**EXERCISE OBJECTIVE:**
Each of the lines below must be written out exactly as shown.

**SUPPLIED RECORDS:**
------------------------
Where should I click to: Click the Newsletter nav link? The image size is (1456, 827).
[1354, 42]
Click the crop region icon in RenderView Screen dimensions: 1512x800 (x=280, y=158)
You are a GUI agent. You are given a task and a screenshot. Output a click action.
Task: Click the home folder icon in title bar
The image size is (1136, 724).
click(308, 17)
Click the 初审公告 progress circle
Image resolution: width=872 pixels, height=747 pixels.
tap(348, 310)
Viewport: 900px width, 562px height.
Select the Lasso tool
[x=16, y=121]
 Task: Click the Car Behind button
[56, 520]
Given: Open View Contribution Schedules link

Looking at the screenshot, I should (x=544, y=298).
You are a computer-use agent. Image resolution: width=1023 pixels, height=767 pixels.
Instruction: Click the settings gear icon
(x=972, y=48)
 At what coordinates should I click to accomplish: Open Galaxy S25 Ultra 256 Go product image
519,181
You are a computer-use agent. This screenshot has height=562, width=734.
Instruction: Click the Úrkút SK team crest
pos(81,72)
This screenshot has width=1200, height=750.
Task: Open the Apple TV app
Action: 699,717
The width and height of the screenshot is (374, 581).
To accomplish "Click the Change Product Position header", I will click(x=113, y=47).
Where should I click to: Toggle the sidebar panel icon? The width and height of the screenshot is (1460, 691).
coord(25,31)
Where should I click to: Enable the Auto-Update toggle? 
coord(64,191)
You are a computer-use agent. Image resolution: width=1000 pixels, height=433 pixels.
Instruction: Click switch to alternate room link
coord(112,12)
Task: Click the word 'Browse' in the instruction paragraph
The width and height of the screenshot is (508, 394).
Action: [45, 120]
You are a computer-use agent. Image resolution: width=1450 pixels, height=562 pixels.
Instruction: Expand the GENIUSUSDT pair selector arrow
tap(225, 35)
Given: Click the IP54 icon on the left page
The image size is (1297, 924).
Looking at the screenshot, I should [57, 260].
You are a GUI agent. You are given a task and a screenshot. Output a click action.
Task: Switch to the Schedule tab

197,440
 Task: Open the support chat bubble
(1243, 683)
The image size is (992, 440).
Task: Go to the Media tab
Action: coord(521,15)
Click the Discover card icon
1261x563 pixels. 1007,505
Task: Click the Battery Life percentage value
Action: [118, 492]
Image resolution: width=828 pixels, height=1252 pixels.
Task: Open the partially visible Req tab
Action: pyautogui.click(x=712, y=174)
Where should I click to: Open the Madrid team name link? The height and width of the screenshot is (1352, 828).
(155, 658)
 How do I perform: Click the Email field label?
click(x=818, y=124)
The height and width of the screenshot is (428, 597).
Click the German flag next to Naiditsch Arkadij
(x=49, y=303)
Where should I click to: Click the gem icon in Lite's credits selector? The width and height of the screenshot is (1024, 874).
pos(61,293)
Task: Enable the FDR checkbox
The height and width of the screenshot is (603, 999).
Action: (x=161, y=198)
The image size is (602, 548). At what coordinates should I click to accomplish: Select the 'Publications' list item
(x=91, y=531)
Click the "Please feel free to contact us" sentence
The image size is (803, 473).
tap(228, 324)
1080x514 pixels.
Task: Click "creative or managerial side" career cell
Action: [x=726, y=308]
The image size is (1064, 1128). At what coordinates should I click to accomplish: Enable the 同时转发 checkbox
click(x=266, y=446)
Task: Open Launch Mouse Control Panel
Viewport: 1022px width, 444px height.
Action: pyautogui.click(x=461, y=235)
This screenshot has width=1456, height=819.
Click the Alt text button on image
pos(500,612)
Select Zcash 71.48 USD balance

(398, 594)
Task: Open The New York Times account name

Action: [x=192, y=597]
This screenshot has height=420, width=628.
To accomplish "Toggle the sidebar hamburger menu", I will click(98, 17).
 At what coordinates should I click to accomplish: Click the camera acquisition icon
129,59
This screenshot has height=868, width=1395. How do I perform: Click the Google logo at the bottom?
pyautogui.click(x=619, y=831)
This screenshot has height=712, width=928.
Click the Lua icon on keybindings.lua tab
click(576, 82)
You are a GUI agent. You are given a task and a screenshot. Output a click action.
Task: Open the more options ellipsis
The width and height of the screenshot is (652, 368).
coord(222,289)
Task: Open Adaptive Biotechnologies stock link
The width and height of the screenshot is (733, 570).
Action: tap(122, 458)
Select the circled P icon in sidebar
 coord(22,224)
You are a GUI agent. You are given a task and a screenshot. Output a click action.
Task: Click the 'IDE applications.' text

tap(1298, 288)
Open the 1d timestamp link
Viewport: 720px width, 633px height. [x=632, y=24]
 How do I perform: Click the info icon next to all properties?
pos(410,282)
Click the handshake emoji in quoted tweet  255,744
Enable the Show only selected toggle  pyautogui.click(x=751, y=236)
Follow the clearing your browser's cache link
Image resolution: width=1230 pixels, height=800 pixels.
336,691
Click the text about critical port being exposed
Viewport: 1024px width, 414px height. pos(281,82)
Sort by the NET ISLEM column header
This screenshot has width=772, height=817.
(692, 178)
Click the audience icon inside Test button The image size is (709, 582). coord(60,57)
------------------------
**PROBLEM SOLUTION:**
Where should I click to: Click the Newsletter nav link? The image size is (1456, 827).
[1354, 42]
Click the crop region icon in RenderView Screen dimensions: 1512x800 (x=280, y=158)
You are a GUI agent. You are given a task and a screenshot. Output a click action.
Task: Click the home folder icon in title bar
The image size is (1136, 724).
click(308, 17)
Click the 初审公告 progress circle
Image resolution: width=872 pixels, height=747 pixels.
tap(348, 310)
Viewport: 900px width, 562px height.
Select the Lasso tool
[x=16, y=121]
 Task: Click the Car Behind button
[56, 520]
Given: Open View Contribution Schedules link

Looking at the screenshot, I should (x=544, y=298).
You are a computer-use agent. Image resolution: width=1023 pixels, height=767 pixels.
Instruction: Click the settings gear icon
(x=972, y=48)
 At what coordinates should I click to accomplish: Open Galaxy S25 Ultra 256 Go product image
519,181
You are a computer-use agent. This screenshot has height=562, width=734.
Instruction: Click the Úrkút SK team crest
pos(81,72)
This screenshot has width=1200, height=750.
Task: Open the Apple TV app
Action: 699,717
The width and height of the screenshot is (374, 581).
To accomplish "Click the Change Product Position header", I will click(x=113, y=47).
Where should I click to: Toggle the sidebar panel icon? The width and height of the screenshot is (1460, 691).
coord(25,31)
Where should I click to: Enable the Auto-Update toggle? 
coord(64,191)
You are a computer-use agent. Image resolution: width=1000 pixels, height=433 pixels.
Instruction: Click switch to alternate room link
coord(112,12)
Task: Click the word 'Browse' in the instruction paragraph
The width and height of the screenshot is (508, 394).
Action: [45, 120]
You are a computer-use agent. Image resolution: width=1450 pixels, height=562 pixels.
Instruction: Expand the GENIUSUSDT pair selector arrow
tap(225, 35)
Given: Click the IP54 icon on the left page
The image size is (1297, 924).
Looking at the screenshot, I should [57, 260].
You are a GUI agent. You are given a task and a screenshot. Output a click action.
Task: Switch to the Schedule tab

197,440
 Task: Open the support chat bubble
(1243, 683)
The image size is (992, 440).
Task: Go to the Media tab
Action: coord(521,15)
Click the Discover card icon
1261x563 pixels. 1007,505
Task: Click the Battery Life percentage value
Action: [118, 492]
Image resolution: width=828 pixels, height=1252 pixels.
Task: Open the partially visible Req tab
Action: pyautogui.click(x=712, y=174)
Where should I click to: Open the Madrid team name link? The height and width of the screenshot is (1352, 828).
(155, 658)
 How do I perform: Click the Email field label?
click(x=818, y=124)
The height and width of the screenshot is (428, 597).
Click the German flag next to Naiditsch Arkadij
(x=49, y=303)
Where should I click to: Click the gem icon in Lite's credits selector? The width and height of the screenshot is (1024, 874).
pos(61,293)
Task: Enable the FDR checkbox
The height and width of the screenshot is (603, 999).
Action: (x=161, y=198)
The image size is (602, 548). At what coordinates should I click to accomplish: Select the 'Publications' list item
(x=91, y=531)
Click the "Please feel free to contact us" sentence
The image size is (803, 473).
tap(228, 324)
1080x514 pixels.
Task: Click "creative or managerial side" career cell
Action: [x=726, y=308]
The image size is (1064, 1128). At what coordinates should I click to accomplish: Enable the 同时转发 checkbox
click(x=266, y=446)
Task: Open Launch Mouse Control Panel
Viewport: 1022px width, 444px height.
Action: pyautogui.click(x=461, y=235)
This screenshot has width=1456, height=819.
Click the Alt text button on image
pos(500,612)
Select Zcash 71.48 USD balance

(398, 594)
Task: Open The New York Times account name

Action: [x=192, y=597]
This screenshot has height=420, width=628.
To accomplish "Toggle the sidebar hamburger menu", I will click(98, 17).
 At what coordinates should I click to accomplish: Click the camera acquisition icon
129,59
This screenshot has height=868, width=1395. How do I perform: Click the Google logo at the bottom?
pyautogui.click(x=619, y=831)
This screenshot has height=712, width=928.
Click the Lua icon on keybindings.lua tab
click(576, 82)
You are a GUI agent. You are given a task and a screenshot. Output a click action.
Task: Open the more options ellipsis
The width and height of the screenshot is (652, 368).
coord(222,289)
Task: Open Adaptive Biotechnologies stock link
The width and height of the screenshot is (733, 570).
Action: tap(122, 458)
Select the circled P icon in sidebar
 coord(22,224)
You are a GUI agent. You are given a task and a screenshot. Output a click action.
Task: Click the 'IDE applications.' text

tap(1298, 288)
Open the 1d timestamp link
Viewport: 720px width, 633px height. [x=632, y=24]
 How do I perform: Click the info icon next to all properties?
pos(410,282)
Click the handshake emoji in quoted tweet  255,744
Enable the Show only selected toggle  pyautogui.click(x=751, y=236)
Follow the clearing your browser's cache link
Image resolution: width=1230 pixels, height=800 pixels.
336,691
Click the text about critical port being exposed
Viewport: 1024px width, 414px height. pos(281,82)
Sort by the NET ISLEM column header
This screenshot has width=772, height=817.
(692, 178)
Click the audience icon inside Test button The image size is (709, 582). coord(60,57)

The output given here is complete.